Stored data:
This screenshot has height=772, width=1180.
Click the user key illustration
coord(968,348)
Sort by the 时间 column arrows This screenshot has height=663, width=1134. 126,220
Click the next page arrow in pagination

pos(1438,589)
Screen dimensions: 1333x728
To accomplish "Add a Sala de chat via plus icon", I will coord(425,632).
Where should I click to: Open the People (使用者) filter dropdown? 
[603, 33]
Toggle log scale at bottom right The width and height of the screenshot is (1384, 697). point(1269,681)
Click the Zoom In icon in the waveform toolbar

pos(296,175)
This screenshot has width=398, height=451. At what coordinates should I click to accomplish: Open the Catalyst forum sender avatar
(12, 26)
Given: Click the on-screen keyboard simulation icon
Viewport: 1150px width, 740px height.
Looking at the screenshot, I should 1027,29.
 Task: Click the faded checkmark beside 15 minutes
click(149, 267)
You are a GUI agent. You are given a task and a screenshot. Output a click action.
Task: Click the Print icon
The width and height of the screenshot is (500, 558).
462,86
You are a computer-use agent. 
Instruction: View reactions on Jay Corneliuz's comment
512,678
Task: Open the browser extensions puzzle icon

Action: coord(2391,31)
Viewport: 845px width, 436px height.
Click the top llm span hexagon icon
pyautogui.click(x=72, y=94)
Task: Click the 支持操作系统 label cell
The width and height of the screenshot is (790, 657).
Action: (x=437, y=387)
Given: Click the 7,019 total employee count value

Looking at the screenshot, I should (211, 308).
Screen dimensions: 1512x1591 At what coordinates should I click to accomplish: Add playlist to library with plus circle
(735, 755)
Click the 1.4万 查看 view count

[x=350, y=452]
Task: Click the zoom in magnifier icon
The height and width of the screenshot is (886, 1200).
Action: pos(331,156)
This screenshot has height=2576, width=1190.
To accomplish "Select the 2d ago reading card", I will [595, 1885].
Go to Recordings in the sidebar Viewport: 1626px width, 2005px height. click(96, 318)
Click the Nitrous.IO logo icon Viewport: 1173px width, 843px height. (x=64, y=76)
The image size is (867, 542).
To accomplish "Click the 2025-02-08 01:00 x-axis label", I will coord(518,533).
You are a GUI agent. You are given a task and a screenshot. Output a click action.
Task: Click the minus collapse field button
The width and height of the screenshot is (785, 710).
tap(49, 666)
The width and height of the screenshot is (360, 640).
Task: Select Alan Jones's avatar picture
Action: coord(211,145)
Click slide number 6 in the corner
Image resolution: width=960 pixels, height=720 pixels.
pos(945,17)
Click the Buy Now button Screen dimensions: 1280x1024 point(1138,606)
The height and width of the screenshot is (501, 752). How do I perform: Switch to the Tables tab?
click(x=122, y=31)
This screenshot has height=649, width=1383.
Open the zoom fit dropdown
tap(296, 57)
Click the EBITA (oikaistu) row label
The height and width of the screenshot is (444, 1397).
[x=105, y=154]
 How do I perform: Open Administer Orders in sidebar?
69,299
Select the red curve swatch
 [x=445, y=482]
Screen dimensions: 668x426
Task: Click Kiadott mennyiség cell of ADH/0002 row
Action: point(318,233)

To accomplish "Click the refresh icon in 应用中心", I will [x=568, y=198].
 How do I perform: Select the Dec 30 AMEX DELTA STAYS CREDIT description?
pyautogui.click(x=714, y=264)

- TASK OBJECTIVE
Set down each record above without changing a single word.

- EXERCISE RESPONSE
This screenshot has height=772, width=1180.
Click the user key illustration
coord(968,348)
Sort by the 时间 column arrows This screenshot has height=663, width=1134. 126,220
Click the next page arrow in pagination

pos(1438,589)
Screen dimensions: 1333x728
To accomplish "Add a Sala de chat via plus icon", I will coord(425,632).
Where should I click to: Open the People (使用者) filter dropdown? 
[603, 33]
Toggle log scale at bottom right The width and height of the screenshot is (1384, 697). point(1269,681)
Click the Zoom In icon in the waveform toolbar

pos(296,175)
This screenshot has width=398, height=451. At what coordinates should I click to accomplish: Open the Catalyst forum sender avatar
(12, 26)
Given: Click the on-screen keyboard simulation icon
Viewport: 1150px width, 740px height.
Looking at the screenshot, I should 1027,29.
 Task: Click the faded checkmark beside 15 minutes
click(149, 267)
You are a GUI agent. You are given a task and a screenshot. Output a click action.
Task: Click the Print icon
The width and height of the screenshot is (500, 558).
462,86
You are a computer-use agent. 
Instruction: View reactions on Jay Corneliuz's comment
512,678
Task: Open the browser extensions puzzle icon

Action: coord(2391,31)
Viewport: 845px width, 436px height.
Click the top llm span hexagon icon
pyautogui.click(x=72, y=94)
Task: Click the 支持操作系统 label cell
The width and height of the screenshot is (790, 657).
Action: (x=437, y=387)
Given: Click the 7,019 total employee count value

Looking at the screenshot, I should (211, 308).
Screen dimensions: 1512x1591 At what coordinates should I click to accomplish: Add playlist to library with plus circle
(735, 755)
Click the 1.4万 查看 view count

[x=350, y=452]
Task: Click the zoom in magnifier icon
The height and width of the screenshot is (886, 1200).
Action: pos(331,156)
This screenshot has height=2576, width=1190.
To accomplish "Select the 2d ago reading card", I will [595, 1885].
Go to Recordings in the sidebar Viewport: 1626px width, 2005px height. click(96, 318)
Click the Nitrous.IO logo icon Viewport: 1173px width, 843px height. (x=64, y=76)
The image size is (867, 542).
To accomplish "Click the 2025-02-08 01:00 x-axis label", I will coord(518,533).
You are a GUI agent. You are given a task and a screenshot. Output a click action.
Task: Click the minus collapse field button
The width and height of the screenshot is (785, 710).
tap(49, 666)
The width and height of the screenshot is (360, 640).
Task: Select Alan Jones's avatar picture
Action: coord(211,145)
Click slide number 6 in the corner
Image resolution: width=960 pixels, height=720 pixels.
pos(945,17)
Click the Buy Now button Screen dimensions: 1280x1024 point(1138,606)
The height and width of the screenshot is (501, 752). How do I perform: Switch to the Tables tab?
click(x=122, y=31)
This screenshot has height=649, width=1383.
Open the zoom fit dropdown
tap(296, 57)
Click the EBITA (oikaistu) row label
The height and width of the screenshot is (444, 1397).
[x=105, y=154]
 How do I perform: Open Administer Orders in sidebar?
69,299
Select the red curve swatch
 [x=445, y=482]
Screen dimensions: 668x426
Task: Click Kiadott mennyiség cell of ADH/0002 row
Action: point(318,233)

To accomplish "Click the refresh icon in 应用中心", I will [x=568, y=198].
 How do I perform: Select the Dec 30 AMEX DELTA STAYS CREDIT description?
pyautogui.click(x=714, y=264)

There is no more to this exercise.